* [Document text]:
■ ■ ■
The nation showed that in the 1918 mid-term elections, which were very analogous to those last year:  we had waves of change in both 1918 and 2018 with millions of women demanding equality.  Like Nancy Pelosi, the leaders in 1918 were politically sophisticated and targeted well.  After they defeated opposition senators, the 19th Amendment passed out of Congress by the necessary 2/3 majority on June, 4, 1919.  (Anyone want to plan a party for that centennial, which is coming up soon?) 

 

Then women (and some feminist men) followed up by going to state capitols to meet the Constitution's mandate for ratification by ¾ of the state legislatures, which means both chambers – or a total of 76 positive tallies.  This was not easy, especially because it called for a special legislative session in most states, but on August 26, 1920, the 19th Amendment was added to the Constitution.  In November, American women everywhere could vote in the presidential year of 1920.

 

In 2020, I doubt if even the most conservative of politicians would speak against women's right to vote – but that wasn't the case in your great-grandmother's day.  It happened because activists were willing to go to prison, just like the Saudi women who want to drive.  Voting doesn't matter so much there, as the kingdom still is a kingdom, and no one's vote really matters, but we, the original anti-king nation, should object to that.  Please ask senators and representatives why it is.  Let's learn a lesson from our peaceful ally, Canada, and join the movement for global women's rights.
■ ■ ■
* [Information shown]:
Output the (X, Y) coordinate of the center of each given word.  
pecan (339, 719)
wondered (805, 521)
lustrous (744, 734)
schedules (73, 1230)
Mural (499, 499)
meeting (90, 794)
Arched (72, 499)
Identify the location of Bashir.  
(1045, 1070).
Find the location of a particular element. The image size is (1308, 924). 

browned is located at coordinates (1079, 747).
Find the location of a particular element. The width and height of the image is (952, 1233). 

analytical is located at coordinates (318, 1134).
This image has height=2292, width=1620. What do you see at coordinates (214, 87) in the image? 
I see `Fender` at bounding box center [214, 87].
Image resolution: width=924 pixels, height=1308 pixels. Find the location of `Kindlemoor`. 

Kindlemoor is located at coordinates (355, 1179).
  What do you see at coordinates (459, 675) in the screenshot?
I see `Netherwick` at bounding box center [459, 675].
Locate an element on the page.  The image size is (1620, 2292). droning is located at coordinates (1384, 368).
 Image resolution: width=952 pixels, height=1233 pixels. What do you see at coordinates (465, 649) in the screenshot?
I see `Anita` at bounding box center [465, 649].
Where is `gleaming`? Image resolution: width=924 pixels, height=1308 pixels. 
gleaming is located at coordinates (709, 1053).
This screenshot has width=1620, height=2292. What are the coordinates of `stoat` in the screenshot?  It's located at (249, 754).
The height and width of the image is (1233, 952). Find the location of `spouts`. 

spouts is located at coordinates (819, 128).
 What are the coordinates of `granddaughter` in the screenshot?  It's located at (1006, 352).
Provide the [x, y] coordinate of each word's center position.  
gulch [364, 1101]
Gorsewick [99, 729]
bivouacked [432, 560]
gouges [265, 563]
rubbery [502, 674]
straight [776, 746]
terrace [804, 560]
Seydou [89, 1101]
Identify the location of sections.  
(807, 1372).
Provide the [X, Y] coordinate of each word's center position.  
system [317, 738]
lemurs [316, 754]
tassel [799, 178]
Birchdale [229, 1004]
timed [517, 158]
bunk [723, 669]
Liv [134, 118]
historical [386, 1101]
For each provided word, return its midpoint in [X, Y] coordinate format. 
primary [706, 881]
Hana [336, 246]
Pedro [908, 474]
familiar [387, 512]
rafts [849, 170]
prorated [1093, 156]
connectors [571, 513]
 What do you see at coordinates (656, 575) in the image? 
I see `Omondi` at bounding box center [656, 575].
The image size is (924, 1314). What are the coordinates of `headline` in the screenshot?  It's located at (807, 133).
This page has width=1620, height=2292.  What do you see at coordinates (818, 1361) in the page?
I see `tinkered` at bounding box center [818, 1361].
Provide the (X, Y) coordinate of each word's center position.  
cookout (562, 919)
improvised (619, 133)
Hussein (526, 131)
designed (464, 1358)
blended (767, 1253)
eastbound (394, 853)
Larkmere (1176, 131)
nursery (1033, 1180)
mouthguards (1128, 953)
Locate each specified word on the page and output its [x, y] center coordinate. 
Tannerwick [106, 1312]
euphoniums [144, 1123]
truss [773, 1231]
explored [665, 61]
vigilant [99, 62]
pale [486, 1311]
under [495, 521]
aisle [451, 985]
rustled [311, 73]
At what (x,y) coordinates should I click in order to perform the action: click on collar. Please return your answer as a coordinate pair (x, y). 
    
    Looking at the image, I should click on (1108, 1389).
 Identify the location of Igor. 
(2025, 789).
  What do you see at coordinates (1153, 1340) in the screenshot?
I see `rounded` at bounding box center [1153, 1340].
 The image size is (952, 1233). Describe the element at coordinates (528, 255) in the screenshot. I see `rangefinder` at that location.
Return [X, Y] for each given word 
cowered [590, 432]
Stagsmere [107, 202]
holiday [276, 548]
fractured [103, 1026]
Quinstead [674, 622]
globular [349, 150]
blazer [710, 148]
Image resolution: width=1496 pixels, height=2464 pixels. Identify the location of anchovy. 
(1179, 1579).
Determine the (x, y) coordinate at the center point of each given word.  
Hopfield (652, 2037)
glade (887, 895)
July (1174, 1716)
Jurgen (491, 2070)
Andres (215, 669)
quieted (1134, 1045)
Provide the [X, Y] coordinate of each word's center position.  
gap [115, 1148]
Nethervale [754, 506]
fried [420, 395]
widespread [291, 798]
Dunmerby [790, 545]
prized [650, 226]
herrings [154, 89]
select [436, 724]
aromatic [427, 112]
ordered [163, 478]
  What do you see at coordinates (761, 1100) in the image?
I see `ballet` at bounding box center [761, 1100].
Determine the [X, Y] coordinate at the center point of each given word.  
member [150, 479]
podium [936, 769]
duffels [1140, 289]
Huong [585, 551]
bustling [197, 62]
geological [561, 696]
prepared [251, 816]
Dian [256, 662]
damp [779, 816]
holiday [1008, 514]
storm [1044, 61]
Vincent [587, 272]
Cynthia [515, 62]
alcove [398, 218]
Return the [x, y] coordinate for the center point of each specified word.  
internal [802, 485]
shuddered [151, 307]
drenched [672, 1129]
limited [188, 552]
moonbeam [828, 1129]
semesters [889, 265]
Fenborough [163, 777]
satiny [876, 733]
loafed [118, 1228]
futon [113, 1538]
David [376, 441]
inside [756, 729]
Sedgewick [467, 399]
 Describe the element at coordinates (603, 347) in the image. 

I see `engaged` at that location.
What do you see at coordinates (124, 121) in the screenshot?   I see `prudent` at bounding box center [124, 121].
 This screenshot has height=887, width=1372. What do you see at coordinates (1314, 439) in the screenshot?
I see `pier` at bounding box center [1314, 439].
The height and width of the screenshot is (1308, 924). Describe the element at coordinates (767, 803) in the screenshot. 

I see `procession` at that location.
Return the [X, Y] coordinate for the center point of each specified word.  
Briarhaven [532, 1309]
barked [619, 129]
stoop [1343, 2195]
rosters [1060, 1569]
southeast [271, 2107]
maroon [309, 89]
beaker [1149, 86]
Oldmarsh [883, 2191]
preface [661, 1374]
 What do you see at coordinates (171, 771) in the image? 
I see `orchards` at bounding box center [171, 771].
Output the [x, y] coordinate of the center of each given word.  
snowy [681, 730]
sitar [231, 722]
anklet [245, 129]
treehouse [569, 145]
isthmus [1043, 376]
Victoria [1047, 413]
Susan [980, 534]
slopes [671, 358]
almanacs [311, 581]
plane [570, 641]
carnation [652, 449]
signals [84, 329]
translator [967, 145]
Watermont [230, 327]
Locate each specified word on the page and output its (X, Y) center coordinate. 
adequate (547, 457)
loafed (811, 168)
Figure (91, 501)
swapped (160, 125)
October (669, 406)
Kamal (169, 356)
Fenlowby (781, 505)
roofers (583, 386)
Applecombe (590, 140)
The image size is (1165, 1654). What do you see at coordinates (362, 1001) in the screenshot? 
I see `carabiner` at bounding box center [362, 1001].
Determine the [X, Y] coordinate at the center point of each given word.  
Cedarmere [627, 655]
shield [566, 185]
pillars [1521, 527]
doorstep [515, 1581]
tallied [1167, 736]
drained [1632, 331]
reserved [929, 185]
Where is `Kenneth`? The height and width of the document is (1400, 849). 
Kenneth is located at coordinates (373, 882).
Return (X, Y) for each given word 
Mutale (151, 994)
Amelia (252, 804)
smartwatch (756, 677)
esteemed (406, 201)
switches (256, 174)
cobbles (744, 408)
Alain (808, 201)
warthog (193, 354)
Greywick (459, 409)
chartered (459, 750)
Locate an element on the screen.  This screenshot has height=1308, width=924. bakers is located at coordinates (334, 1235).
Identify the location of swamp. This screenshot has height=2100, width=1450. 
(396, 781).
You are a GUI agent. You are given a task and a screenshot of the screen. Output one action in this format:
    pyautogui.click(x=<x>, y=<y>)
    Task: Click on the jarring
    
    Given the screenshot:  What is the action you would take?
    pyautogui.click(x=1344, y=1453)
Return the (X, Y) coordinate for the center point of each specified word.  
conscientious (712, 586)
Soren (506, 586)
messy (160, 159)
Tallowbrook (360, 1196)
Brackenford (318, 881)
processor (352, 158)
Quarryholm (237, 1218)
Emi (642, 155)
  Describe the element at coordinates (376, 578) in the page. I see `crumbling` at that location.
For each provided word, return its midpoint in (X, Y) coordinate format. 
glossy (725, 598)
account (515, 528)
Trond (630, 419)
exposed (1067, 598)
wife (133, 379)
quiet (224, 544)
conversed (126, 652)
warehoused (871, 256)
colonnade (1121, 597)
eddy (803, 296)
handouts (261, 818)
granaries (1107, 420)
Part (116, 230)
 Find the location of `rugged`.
■ ■ ■
* [Exercise instructions]:
1 – Translate this sentence from the passage on women's suffrage into Spanish: "This was not easy, especially because it called for a special legislative session in most states, but on August 26, 1920, the 19th Amendment was added to the Constitution."
2 – Extend the passage on women's suffrage past its final sentence.

* [Exercise answers]:
1 – Esto no fue fácil, sobre todo porque requirió una sesión legislativa especial en la mayoría de los estados, pero el 26 de agosto de 1920 la Decimonovena Enmienda se añadió a la Constitución.

2 –
Jailed for Freedom:  Birth Control

 

Deep into the 20th Century, sex education was a taboo, especially for girls and women.  One result of this biological ignorance was huge rates of venereal diseases, and countless women died without understanding the cause of their illness.  It was not preventing pregnancy, but instead preventing women's deaths from venereal diseases, that first got Planned Parenthood founder Margaret Sanger into trouble with the law.  When she wrote about syphilis in a progressive magazine in 1913, she was threatened with arrest and fled to Europe.

 

Upon her return, she joined her sister, Ethel Byrne, in opening the nation's first birth control clinic in 1916.  In a blue-collar section of Brooklyn, it aimed to fit women with diaphragms that Sanger had smuggled in from Holland.  Both Sanger and Byrne were mothers, and they also were professional nurses whose experience showed them the damage done to women's bodies with excessive pregnancies.  That others agreed was clear in the fact that almost 500 women visited the clinic before police closed it down ten days later.  Charged with creating a public nuisance, the sisters spent thirty days in jail.

 

As was the case with the women who were jailed because they wanted to vote, the authorities may have won the battle but lost the war.  The issue began to be discussed, and some newspapers wrote empathetically of these well-intended, middle-class women imprisoned for sharing their professional knowledge with needy women.  The majority of the public, however, long would associate contraception with prostitution, and the sisters' trial by an all-male jury resulted in a verdict of guilty. 

 

They won a partial victory in 1918 when an appeals court determined that physicians, but not birth-control advocates, could give advice on preventing venereal disease.  For decades thereafter, condoms and similar items were labeled "for the prevention of disease only" – while millions of Americans, mostly male, actually bought them to prevent pregnancy.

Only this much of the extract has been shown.